Wort zur Woche
von Pfr. Peter Radziwill
Ausgegraben
Seit Mitte August haben künftige Archäologen auf dem Galgenhügel in Perleberg nach Zeugnisse der Vorzeit gegraben. Als Theologe grabe ich auch, aber nicht in der Erde sondern in den alten Texten des Glaubens.
Manchmal sagen mir Menschen: „Was geht mich die Geschichte an? Ich lebe heute.“ Auch Archäologen und Theologen leben heute und sie interessieren sich nicht nur für die Geschichte, weil sie wissen wollen, was früher war. Bei ihrer Suche gewinnen sie auch Einsichten, die für das Heute wichtig sind.
Von der Grabung in Perleberg habe ich gelernt: Ein Hinrichtungsplatz zeugte bis in die Neuzeit von der Bedeutung einer Stadt. Wie der Roland auf dem Marktplatz war er ein Zeichen der verliehenen Gerichtsbarkeit. Andererseits zeugt ein Galgenberg auch von der Grausamkeit der damaligen Zeit.

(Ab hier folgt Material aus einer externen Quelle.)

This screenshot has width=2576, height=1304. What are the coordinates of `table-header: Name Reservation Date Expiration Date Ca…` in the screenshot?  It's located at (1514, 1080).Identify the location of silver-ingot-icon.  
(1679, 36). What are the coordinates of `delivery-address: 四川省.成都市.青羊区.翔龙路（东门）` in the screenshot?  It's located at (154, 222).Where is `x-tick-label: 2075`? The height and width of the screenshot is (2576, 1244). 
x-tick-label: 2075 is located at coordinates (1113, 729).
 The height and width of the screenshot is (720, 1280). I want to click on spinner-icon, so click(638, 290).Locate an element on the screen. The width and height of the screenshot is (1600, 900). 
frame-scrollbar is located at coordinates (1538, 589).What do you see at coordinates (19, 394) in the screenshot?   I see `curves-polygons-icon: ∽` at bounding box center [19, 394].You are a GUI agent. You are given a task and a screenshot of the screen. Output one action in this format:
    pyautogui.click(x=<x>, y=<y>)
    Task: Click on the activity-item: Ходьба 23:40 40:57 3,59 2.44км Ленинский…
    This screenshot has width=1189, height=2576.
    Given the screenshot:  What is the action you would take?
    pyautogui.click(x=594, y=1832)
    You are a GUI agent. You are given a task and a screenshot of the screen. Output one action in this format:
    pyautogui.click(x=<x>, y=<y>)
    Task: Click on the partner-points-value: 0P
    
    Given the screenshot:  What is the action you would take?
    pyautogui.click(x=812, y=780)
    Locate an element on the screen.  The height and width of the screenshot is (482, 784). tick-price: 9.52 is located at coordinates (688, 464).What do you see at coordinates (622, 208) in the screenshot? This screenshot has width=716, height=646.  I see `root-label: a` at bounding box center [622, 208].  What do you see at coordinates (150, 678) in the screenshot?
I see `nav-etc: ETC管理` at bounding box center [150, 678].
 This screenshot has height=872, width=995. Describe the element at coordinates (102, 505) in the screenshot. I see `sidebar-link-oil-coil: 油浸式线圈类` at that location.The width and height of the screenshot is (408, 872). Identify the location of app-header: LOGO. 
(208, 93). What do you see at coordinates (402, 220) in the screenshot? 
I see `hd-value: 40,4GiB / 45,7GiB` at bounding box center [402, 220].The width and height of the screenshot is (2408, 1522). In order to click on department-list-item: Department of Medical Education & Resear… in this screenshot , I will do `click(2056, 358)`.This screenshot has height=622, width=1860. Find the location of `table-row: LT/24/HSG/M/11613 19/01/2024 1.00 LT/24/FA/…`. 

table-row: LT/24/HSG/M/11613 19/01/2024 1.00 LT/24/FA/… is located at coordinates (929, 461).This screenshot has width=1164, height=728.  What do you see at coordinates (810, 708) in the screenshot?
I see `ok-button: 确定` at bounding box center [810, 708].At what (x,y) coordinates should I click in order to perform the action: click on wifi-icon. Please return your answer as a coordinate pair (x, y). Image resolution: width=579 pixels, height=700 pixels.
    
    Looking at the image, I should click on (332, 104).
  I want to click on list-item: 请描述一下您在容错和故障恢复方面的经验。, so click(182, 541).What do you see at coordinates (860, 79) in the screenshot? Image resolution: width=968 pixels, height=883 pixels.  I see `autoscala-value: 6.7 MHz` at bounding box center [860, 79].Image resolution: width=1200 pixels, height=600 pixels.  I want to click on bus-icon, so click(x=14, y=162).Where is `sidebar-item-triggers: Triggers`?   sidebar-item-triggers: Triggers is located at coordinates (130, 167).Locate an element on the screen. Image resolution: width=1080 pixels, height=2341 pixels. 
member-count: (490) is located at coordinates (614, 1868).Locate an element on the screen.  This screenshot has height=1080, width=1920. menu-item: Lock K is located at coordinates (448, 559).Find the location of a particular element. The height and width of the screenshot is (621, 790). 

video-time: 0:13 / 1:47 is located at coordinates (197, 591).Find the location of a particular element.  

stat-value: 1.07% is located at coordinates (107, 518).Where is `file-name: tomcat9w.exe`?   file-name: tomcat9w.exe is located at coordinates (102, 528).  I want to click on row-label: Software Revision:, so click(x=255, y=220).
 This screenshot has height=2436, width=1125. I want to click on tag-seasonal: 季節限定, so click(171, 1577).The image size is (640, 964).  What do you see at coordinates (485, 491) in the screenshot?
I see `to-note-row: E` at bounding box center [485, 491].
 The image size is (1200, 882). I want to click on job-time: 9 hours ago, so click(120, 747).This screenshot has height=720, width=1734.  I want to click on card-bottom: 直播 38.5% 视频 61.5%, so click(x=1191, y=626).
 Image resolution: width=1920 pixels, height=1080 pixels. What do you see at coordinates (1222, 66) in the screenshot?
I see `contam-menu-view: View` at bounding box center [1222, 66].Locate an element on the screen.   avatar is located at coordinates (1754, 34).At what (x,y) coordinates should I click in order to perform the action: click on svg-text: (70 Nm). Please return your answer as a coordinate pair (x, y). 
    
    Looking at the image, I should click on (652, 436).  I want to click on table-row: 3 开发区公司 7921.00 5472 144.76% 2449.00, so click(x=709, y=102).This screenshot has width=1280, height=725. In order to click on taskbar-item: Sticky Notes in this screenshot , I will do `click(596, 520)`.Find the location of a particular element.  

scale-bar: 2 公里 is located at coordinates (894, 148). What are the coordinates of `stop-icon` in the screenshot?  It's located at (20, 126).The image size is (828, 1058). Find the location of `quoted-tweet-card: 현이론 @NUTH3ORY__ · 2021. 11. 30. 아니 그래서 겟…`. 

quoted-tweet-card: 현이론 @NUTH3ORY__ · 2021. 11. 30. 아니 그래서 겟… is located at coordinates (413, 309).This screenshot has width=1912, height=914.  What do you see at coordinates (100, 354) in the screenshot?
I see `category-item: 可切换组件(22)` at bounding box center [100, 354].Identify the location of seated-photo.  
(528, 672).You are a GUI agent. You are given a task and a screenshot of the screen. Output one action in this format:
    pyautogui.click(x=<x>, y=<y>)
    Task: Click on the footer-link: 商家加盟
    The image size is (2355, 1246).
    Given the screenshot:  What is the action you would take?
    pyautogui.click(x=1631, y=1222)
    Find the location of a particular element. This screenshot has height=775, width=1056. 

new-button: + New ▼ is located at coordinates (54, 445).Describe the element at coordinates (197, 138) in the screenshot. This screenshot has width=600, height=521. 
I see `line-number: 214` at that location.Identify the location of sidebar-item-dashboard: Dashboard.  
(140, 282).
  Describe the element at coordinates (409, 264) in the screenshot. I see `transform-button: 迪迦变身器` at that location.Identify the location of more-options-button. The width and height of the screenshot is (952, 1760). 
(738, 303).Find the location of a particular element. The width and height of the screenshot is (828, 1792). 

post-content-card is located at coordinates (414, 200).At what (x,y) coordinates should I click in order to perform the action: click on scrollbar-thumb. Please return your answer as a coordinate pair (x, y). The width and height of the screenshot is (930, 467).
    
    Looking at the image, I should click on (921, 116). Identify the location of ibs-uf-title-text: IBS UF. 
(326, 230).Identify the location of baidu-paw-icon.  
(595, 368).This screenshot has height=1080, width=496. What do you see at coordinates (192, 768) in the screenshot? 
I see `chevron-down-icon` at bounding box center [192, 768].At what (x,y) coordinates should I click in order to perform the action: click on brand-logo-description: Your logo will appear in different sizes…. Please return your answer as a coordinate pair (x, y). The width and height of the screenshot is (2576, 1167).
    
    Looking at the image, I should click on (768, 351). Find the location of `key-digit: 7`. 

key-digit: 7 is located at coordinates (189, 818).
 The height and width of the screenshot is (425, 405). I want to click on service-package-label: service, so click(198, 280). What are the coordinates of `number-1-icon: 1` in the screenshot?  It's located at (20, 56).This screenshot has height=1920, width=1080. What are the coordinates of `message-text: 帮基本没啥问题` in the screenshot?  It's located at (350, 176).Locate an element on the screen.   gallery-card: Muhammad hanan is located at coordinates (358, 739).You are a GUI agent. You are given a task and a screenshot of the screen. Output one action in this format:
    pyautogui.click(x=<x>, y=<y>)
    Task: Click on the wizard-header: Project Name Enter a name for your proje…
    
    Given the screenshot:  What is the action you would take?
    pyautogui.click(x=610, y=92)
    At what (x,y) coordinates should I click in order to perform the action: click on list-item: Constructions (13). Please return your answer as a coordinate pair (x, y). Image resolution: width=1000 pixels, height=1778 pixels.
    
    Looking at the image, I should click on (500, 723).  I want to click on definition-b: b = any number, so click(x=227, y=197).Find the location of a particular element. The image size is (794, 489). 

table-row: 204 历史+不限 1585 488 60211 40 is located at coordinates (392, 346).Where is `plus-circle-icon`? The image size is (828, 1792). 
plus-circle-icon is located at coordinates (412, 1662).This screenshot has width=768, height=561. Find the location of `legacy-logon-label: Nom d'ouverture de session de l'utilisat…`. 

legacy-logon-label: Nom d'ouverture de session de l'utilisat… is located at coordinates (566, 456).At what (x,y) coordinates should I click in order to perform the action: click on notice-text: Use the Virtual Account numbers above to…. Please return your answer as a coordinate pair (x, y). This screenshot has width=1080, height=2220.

Möglicherweise graben die Archäologen kommender Zeiten die heutigen Zeugnisse von Hass und Gewalt aus. Aber vielleicht auch können wir - im persönlichen Leben und in der großen Politik - lernen, auf Gewalt zu verzichten.
Als Theologe grabe ich in dieser Woche an einem alten Bibeltext:
„Das geknickte Rohr wird Gott nicht zerbrechen, und den glimmenden Docht wird er nicht auslöschen.“
Mancher Mensch, der mir begegnet, ist durch seine Lebenserfahrungen geknickt. Manche Hoffnung, die Menschen hegen, droht zu verlöschen.
Was der Prophet vor weit über 2000 Jahren aufgeschrieben hat, ist für mich heute ebenso aktuell. Vielleicht hilft dieses alte Wort den Menschen heute, einander anzunehmen und zuzusprechen, dass niemand zerbricht oder ausgelöscht oder „in Anatolien entsorgt“ wird.
Die Ausgrabung am Galgenberg hat viel zutage gefördert. Vieles ist aber noch verborgen. So geht es mir auch, wenn ich in der Bibel grabe. Ich entdecke Neues und überraschend Aktuelles, aber es bleibt auch noch viel, was zu entdecken ist, in jeder Gegenwart neu.